§ **TRAVAIL À RÉALISER**:
[1] Relevez tous les artistes qu'Apollonia Saintclair cite dans sa réponse sur sa rencontre avec le dessin, dans l'entretien ci-dessous.
[2] Modifiez une partie des enregistrements : commencez à la ligne qui contient « Task: Zoom in on the graph » et allez jusqu'à la fin des enregistrements. Remplacez « graph » par « chart », laissez tout le reste tel quel et ne reprenez pas les images.
──────── EXTRAIT DE PAGE ────────
Apollonia Saintclair est une illustratrice érotique anonyme, qui s’est fait connaître avec succès sur son compte Instagram, enregistrant à ce jour plus de 240K followers. Ses illustrations explicites en noir et blanc pourraient faire rougir les plus averti.es d’entre vous, et placent comme sujet les femmes en tant qu’actrices actives de leur désir, de leur corps, de leur plaisir et de leur sexualité.

Qui es-tu Apollonia Saintclair ?

Une personne sans profil particulier qui est tombée très tôt amoureuse du beau sous ses formes les plus sublimes et les plus dérangeantes. Mon parcours tortueux se résume à cette recherche de la sensation esthétique, d’abord comme consommatrice, puis comme créatrice. Au-delà de cela, qui je suis au civil est totalement sans intérêt : seuls comptent les dessins que je partage avec vous.

« Le régal » d’Apollonia Saintclair
« Le régal » d’Apollonia Saintclair

Comment est née ta rencontre avec le monde du dessin ?

Ma première rencontre avec le dessin a été la collision avec Leonard de Vinci : alors que je devais avoir cinq ou six ans, j’ai eu entre les mains un fac-similé d’un Codex et j’ai plongé dans un monde d’idées qui, pour moi, incarne aujourd’hui encore la plus pure forme de science-fiction. Cette première émotion n’a été surpassée que lorsque, plus tard, j’ai découvert Manara et finalement Moebius.
──────── DONNÉES D'ENTRÉE ────────
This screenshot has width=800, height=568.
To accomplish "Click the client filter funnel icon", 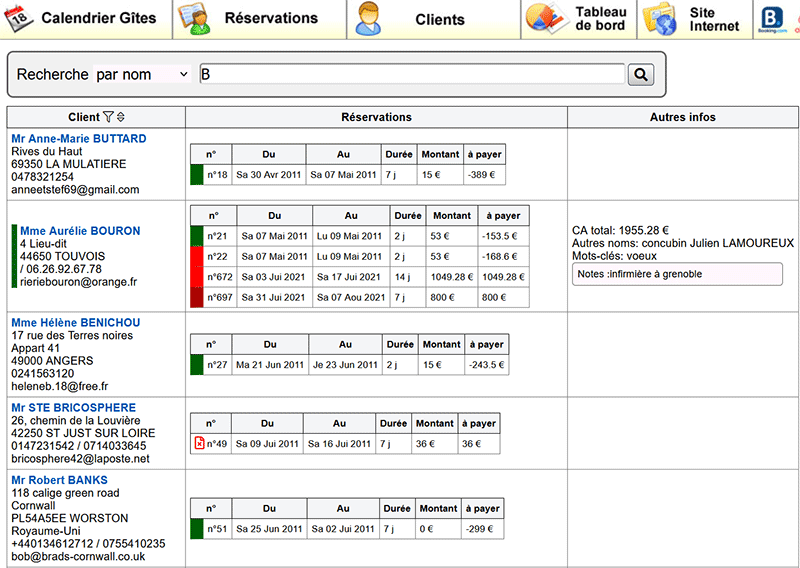I will pyautogui.click(x=108, y=118).
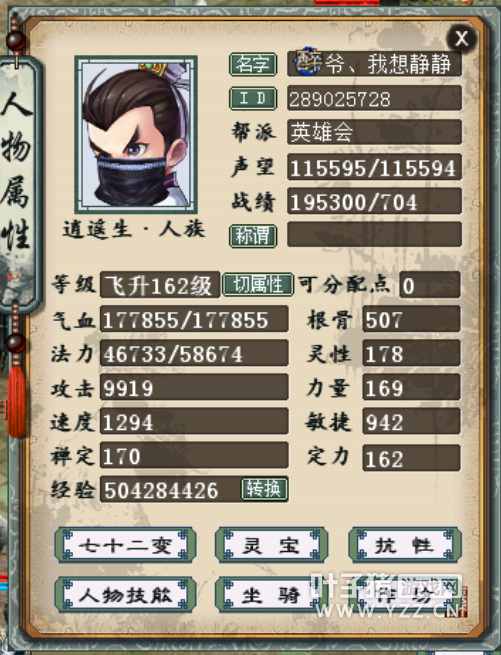The width and height of the screenshot is (501, 655).
Task: Open the 称谓 title button
Action: [x=253, y=236]
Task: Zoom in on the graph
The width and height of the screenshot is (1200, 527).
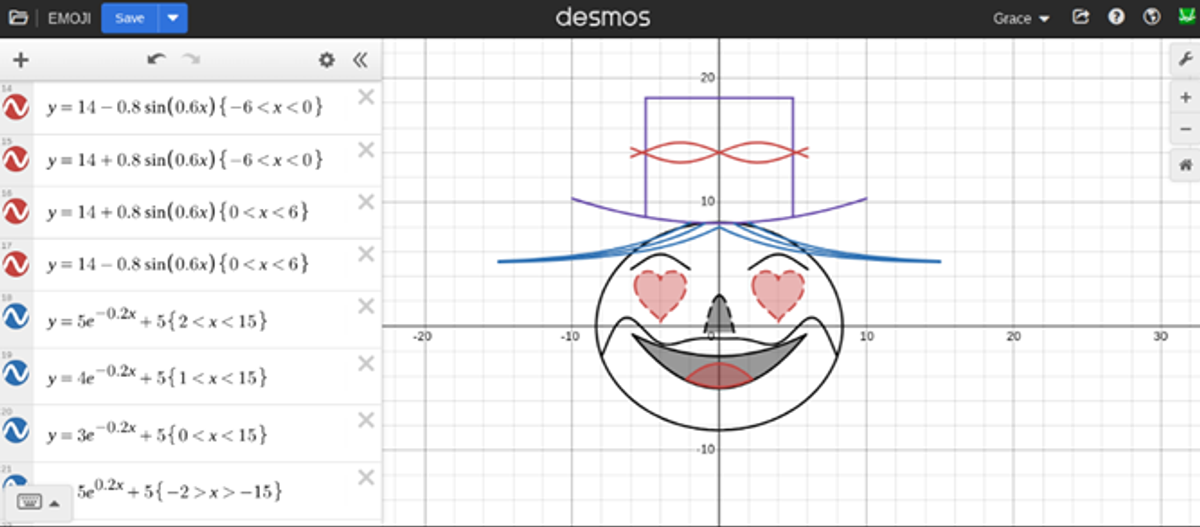Action: click(x=1184, y=97)
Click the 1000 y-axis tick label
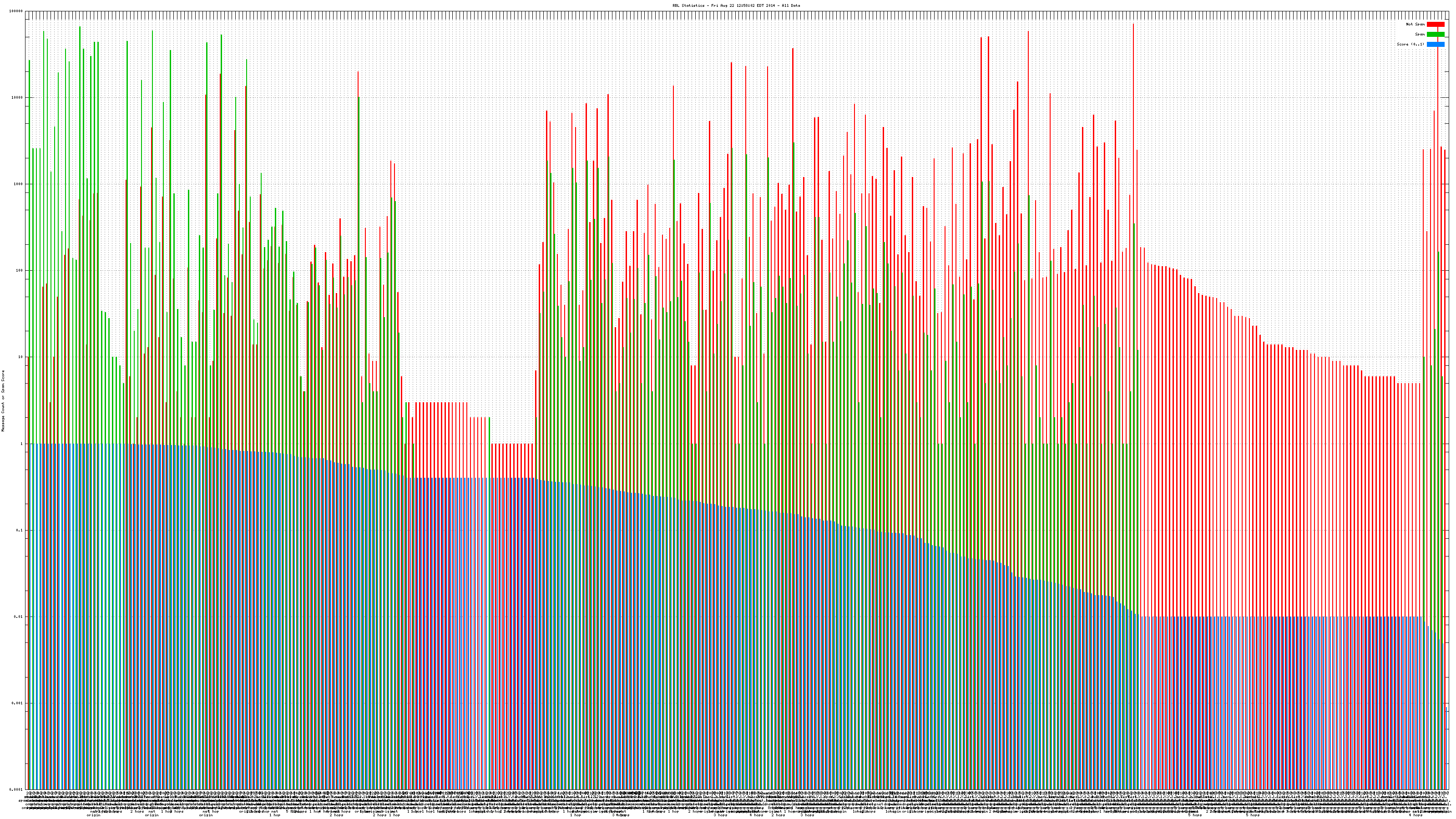 (19, 184)
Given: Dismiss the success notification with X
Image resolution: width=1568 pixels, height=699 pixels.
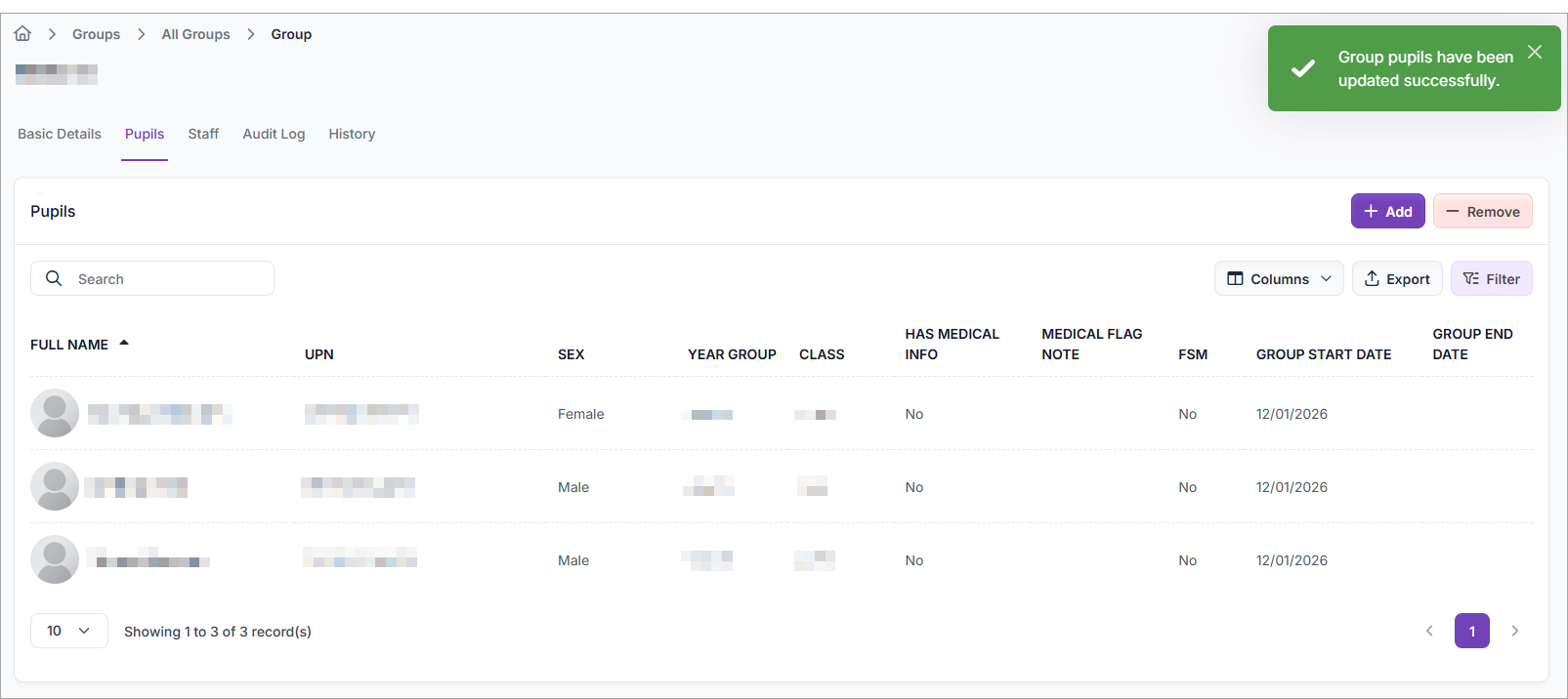Looking at the screenshot, I should pyautogui.click(x=1535, y=52).
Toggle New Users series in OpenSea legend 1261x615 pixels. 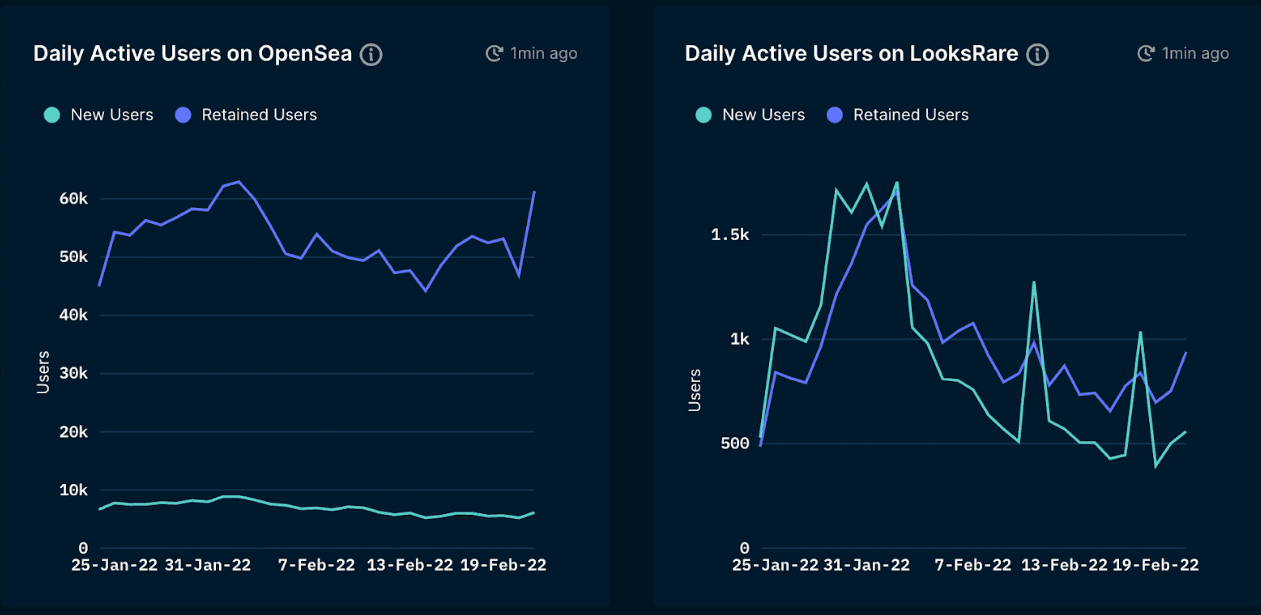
────────
§ **RÉSULTATS DE L'EXERCICE**:
[1] Leonard de Vinci, Manara, Moebius

[2]
Task: Zoom in on the chart
The width and height of the screenshot is (1200, 527).
Action: click(x=1184, y=97)
Click the 1000 y-axis tick label
 (19, 184)
Given: Dismiss the success notification with X
Image resolution: width=1568 pixels, height=699 pixels.
Looking at the screenshot, I should pyautogui.click(x=1535, y=52).
Toggle New Users series in OpenSea legend 1261x615 pixels. 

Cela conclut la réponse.